BSAN2205-无代写
时间:2024-08-30
BSAN2205 MACHINE LEARNING FOR BUSINESS
Project Plan
The course BSAN2205 Machine Learning for Business has three assessment items including a
Project Plan, a Project Report and Presentation, and a School-based Take-home Assessment
(weighted 20%, 50%, and 30%, respectively). These notes outline my expectations for the
Project Plan and introduce the context for the project work. I intend the Plan or proposal to be a
formative piece of assessment. The Plan should set the groundwork for your project and project
report. I will provide feedback on your Plan that you can incorporate into your project.
Background and Context

In competitive markets, businesses face the challenge of acquiring and retaining customers.
Consider subscription services, for example, subscriptions to digital editions of newspapers and
magazines, subscriptions to streaming services (film and television, music, news, sport, etc.), and
subscriptions to cable television services (Foxtel). Other businesses face the same challenges, for
example, airlines, banks, insurance companies, telecommunication companies, and retailers,
restaurants, and personal services businesses. One retention strategy is to deepen relationships
with customers through “upselling” – convincing a customer to buy something in addition to or more
expensive than that they have previously purchased from a business. Streaming services like Netflix
and Spotify strive to build customer “engagement” – increasing the number of downloads and/or
the time spent streaming.

GIVEN MATERIAL
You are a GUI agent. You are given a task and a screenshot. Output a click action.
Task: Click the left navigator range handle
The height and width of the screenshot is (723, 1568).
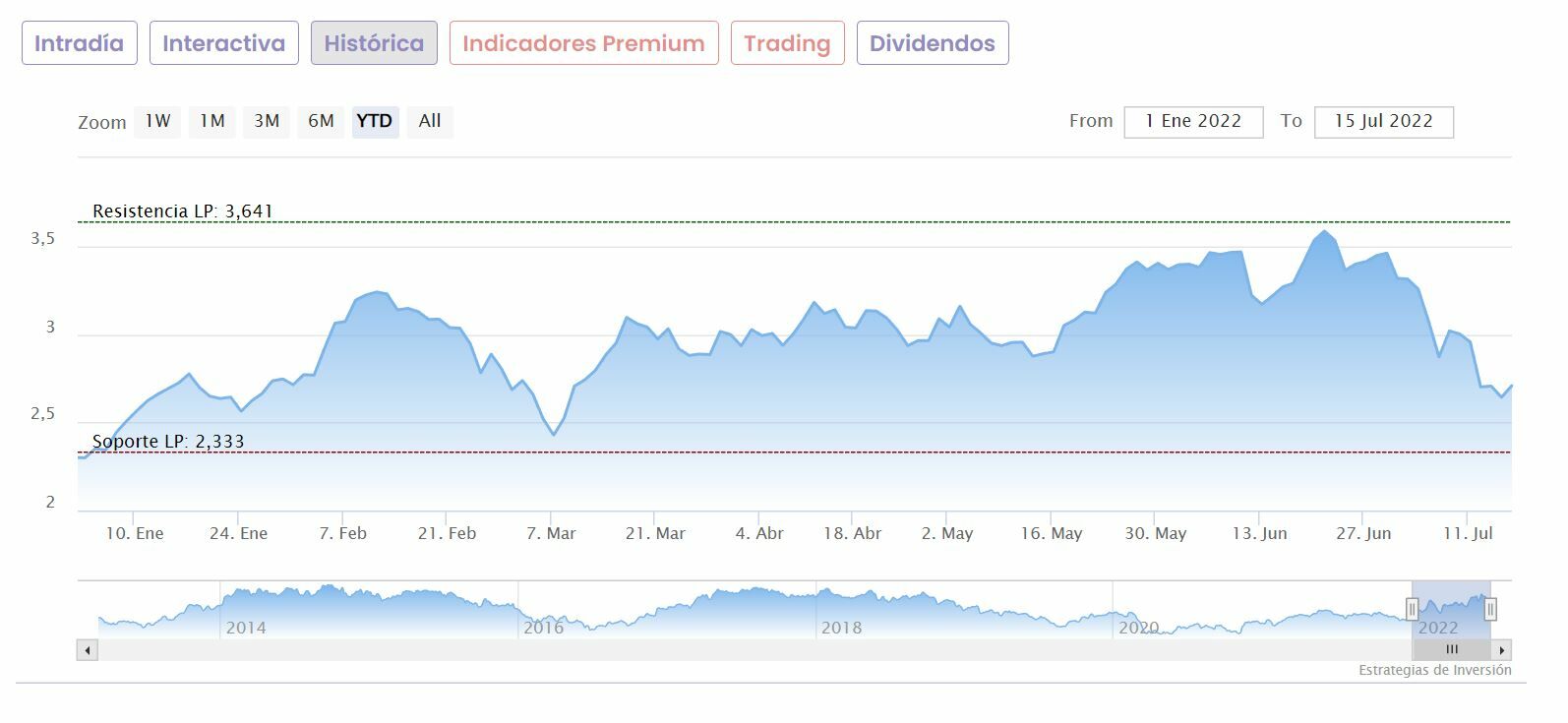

GIVEN REQUEST A
Answer these questions from the BSAN2205 project plan notes:
(i) What weight does the Project Plan carry among the course's assessment items?
(ii) Which cable television service is named as an example?
(iii) What do streaming services like Netflix and Spotify strive to build?
GIVEN REQUEST B
Proceed with the BSAN2205 project plan notes, writing on from the point at which they stop.

RESULT A
(i) 20%
(ii) Foxtel
(iii) Customer "engagement": increasing the number of downloads and/or the time spent streaming.

RESULT B
Bank marketing provides the specific context for the project. Like many consumer businesses, banks
confront the challenges of attracting new customers and retaining existing customers. Strategies for
retaining customers provides the setting for the project. For banks, engagement is reflected in the
number of products (active accounts) customers maintain. Often retention strategies have the goal
of deepening engagement by encouraging customers to open new accounts. Consolidating accounts
with one rather than many banks may offer consumers some benefits at the margin. For example,
highly engaged customers may be offered lower rates on loans, access to services for which they do
not have to pay (at least, not directly), and minimising the overall burden of managing multiple
banking relationships. For banks, the benefits of more highly engaged customers are larger and
more stable cash flows, lower marketing expenses (with the costs of attracting a customer higher
than the costs of retaining a customer, per customer relationship economics), and thus potentially
higher profits.

Before moving on, I would like you to appreciate that in problems in business can be solved through
effective predictive models of binary outcomes. The decision to purchase or not purchase shares in
a company, to acquire or merge with another business, to hire or not hire a prospective employee,
etc. All of these decisions involve binary outcomes (in some cases, they can be characterised as
“go/no go” decisions). The specific focus of the project is customer acceptance of a marketing offer,
but the concepts and models have much broader application.
Aims of the Proposal
The Project Plan has two broad aims. Firstly, the Plan is a marketing document. Second, the Plan is
a roadmap. As a marketing document, the Project Plan must sell the project to the stakeholder(s)
and/or client. Thus, the Plan should emphasis the emphasis of doing the project. As a proposal or
“roadmap,” the Project Plan should outline in some detail the likely direction of the project. This
might include identifying the key variables and methods of analysis.
2
Key Sections of the Project Plan

More specifically, you might consider including the following sections in your Plan.
1. Background statement
2. Conceptual development
3. Variable selection
4. Methods of analysis/analysis plan
5. Form of the results
6. Next steps
In the background statement (section 1), you may wish to sketch out the initial motivation for the
study. This might include reference to the key stakeholder(s) and/or client. I recommend targeting
the proposal at a (hypothetical) client to bring a degree of realism to project and to help focus the
project (for example, you could contextualise the study with reference to an Australian bank). In this
section, also make sure to sell the project. What are the likely benefits of doing the project, what
new insights do you anticipate and how will these improve decision making for example?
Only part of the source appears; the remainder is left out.